Savva replied, certainly sincerely,
“He’s very agile, he’s very nimble and he’s using the power of his office, the power of incumbency. So he sets the agenda. Labor is pretty much forced to go along with it even though they have reservations about some of the things that he’s doing. So I think, you know, we can laugh about what he’s done and some of the excesses, but he’s actually looked on top of this issue and I think it’s played very well for him.”
Moments before viewers were going to hit themselves over the head with a frying pan to block out memories of this kind of analysis, Guardian Australia editor Lenore Taylor brought her trademark good sense to the discussion, saying,
“I do think we need to look at what he’s doing rather than just the fact that he’s doing something, and whether it makes sense.”
If it wasn’t for Taylor’s reality check and Katherine Murphy’s excellent piece in the Guardian, you’d think the Australian media had never heard of Nauru.
At this point political editor for the Australian Financial Review Phil Coorey chipped in with:
“I sort of agree (with Savva), politically it came along at a good time for the government because they were trying to get off the mat and this was a very simple issue that you could confront and it was decisive Scott. He announced the Royal Commission into aged care and then this came along and boom, we’re gonna do this. The legislation went through Parliament on Thursday afternoon, they flew the bill up to the Governor-General in the Northern Territory to have it assented…I thought it was pretty smart politics by the government.”
Agile. Nimble. Quick-moving. Agenda-setting. Decisive Scott. Smart politics.
I guess it does take a certain level of agility to violate the Refugee Convention, the International Covenant on Civil and Political Rights and the International Covenant on Economic, Social and Cultural Rights, along with the Convention Against Torture and Other Cruel, Inhuman or Degrading Treatment or Punishment and the UN Convention on the Rights of the Child, and get paid handsomely for it.
Supporting the Victims
Say what you like about our pollies, but they sure know how to help victims, so long as they’re on the mainland, white, and male.
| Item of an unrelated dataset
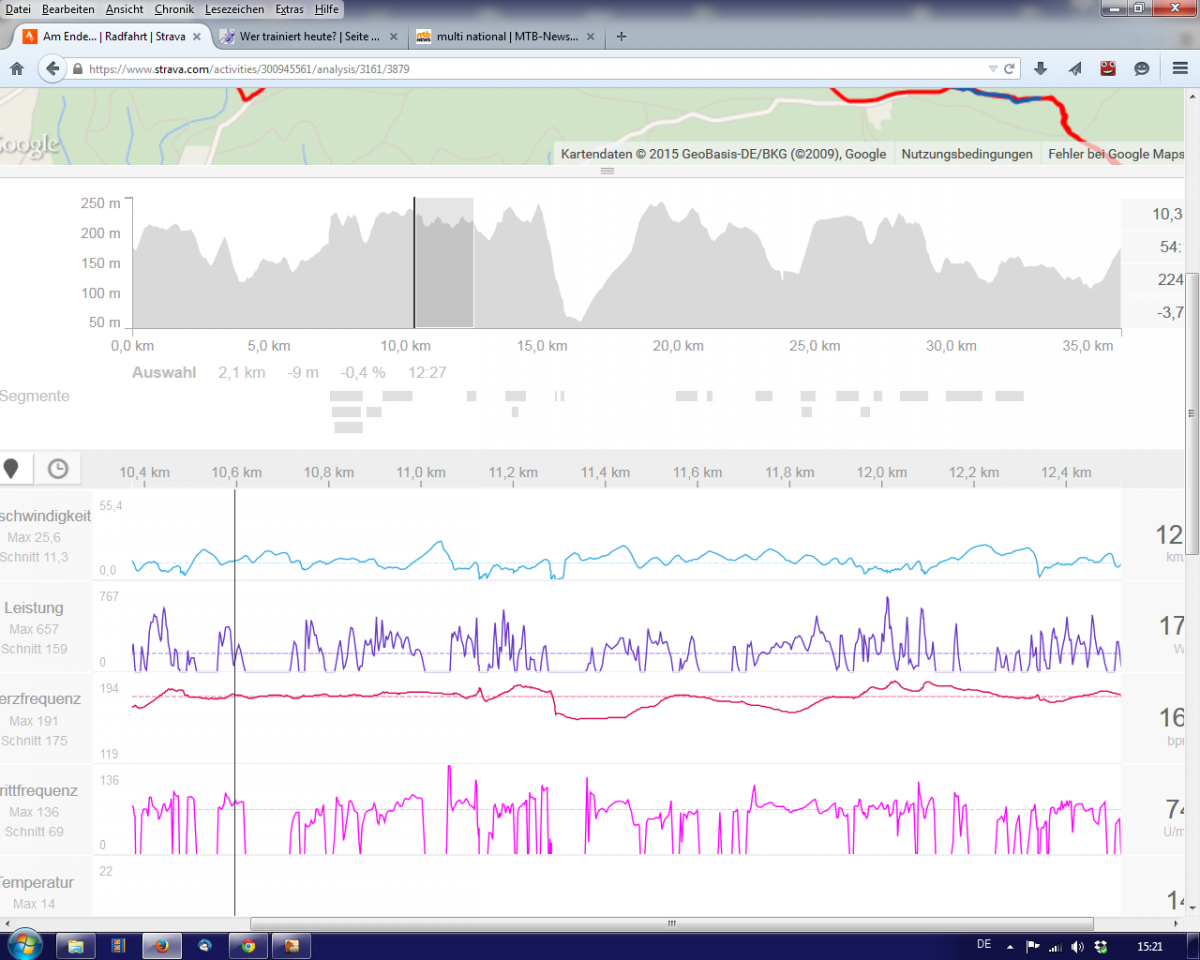
Task: Switch chart x-axis to time (clock icon)
Action: coord(58,468)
Politicians across the spectrum have been united in backing strawberry farmers.
The PM shared his wife’s strawberry pavlova recipe and called it “the best pav I’ve ever had”.
Liberal MP Craig Kelly brought a few punnets to the House of Reps and said “I call on every Australian household to get out there and buy not just one or two but at least half a dozen punnets of strawberries”.
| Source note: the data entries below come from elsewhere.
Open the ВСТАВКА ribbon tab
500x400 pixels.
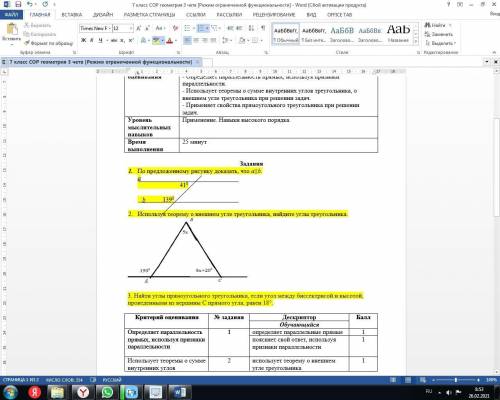(x=72, y=15)
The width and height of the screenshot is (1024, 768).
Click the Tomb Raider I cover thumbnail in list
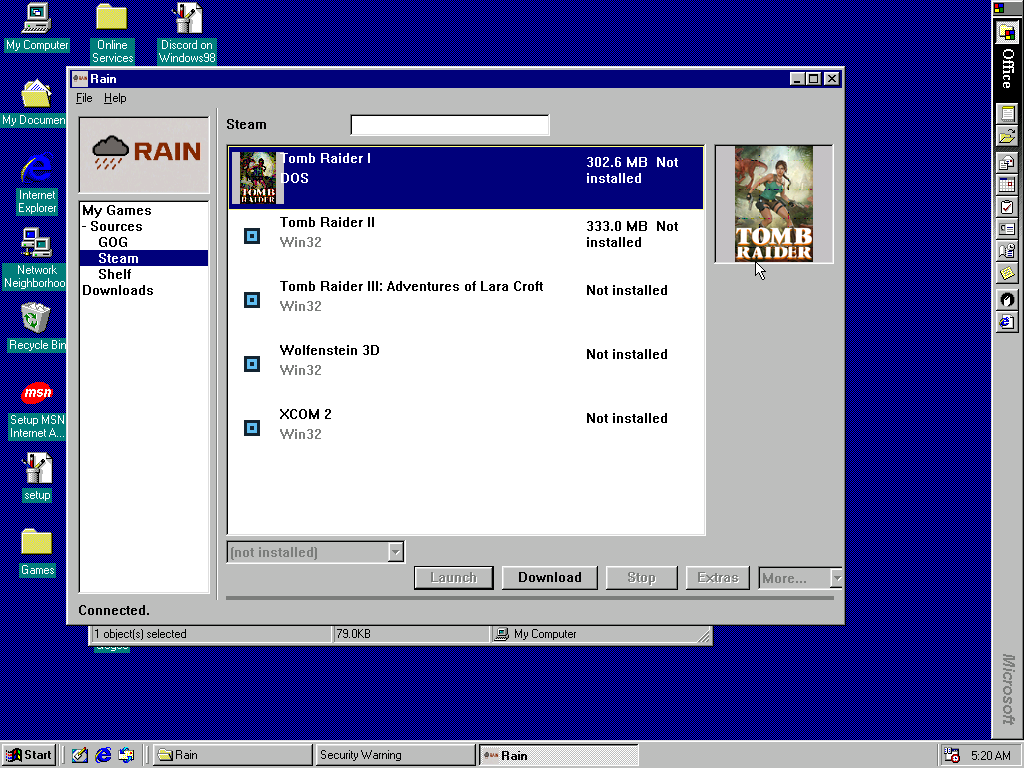pos(257,178)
Opposition Leader Bill Shorten urged Aussies to buy “a punnet for yourself and a punnet for the nation”.
#SupportOurStrawberry Farmers - the regulator says our strawberries are safe if we wash and chop them pic.twitter.com/aK7jG1DeUi
— Greg Hunt (@GregHuntMP) September 17, 2018
It’s all very reminiscent of how Dutton and Morrison have spent years supporting victims of violent and sexual assault, anxiety, depression, self-harm and suicidal ideation on Nauru and Manus.
Peter Dutton has supported victims by refusing a pregnant asylum seeker an abortion after she’d been raped, dismissing refugee claims of feeling threatened as “complete nonsense”, describing complaints of being denied food and water as “complete rubbish”, accusing refugees of self-harming and inventing sexual assault claims to get to Australia, disregarding the Nauru files as ‘hype’, and fighting court battles to prevent suicidal children from coming to Australia for medical treatment.
Scott Morrison has supported victims by campaigning for Australia’s withdrawal from the refugee convention, bullying refugees and inciting a riot on Manus which led to Reza Barati’s death, falsely accusing Save the Children staff of coaching asylum seekers in self-harm, and rejecting a plea by the President of the Australian Medical Association to bring families and children on Nauru to Australia due to the “humanitarian emergency requiring urgent intervention”.
No amount of contaminated strawberries could ever explain the gut-wrenching sickness of our politics.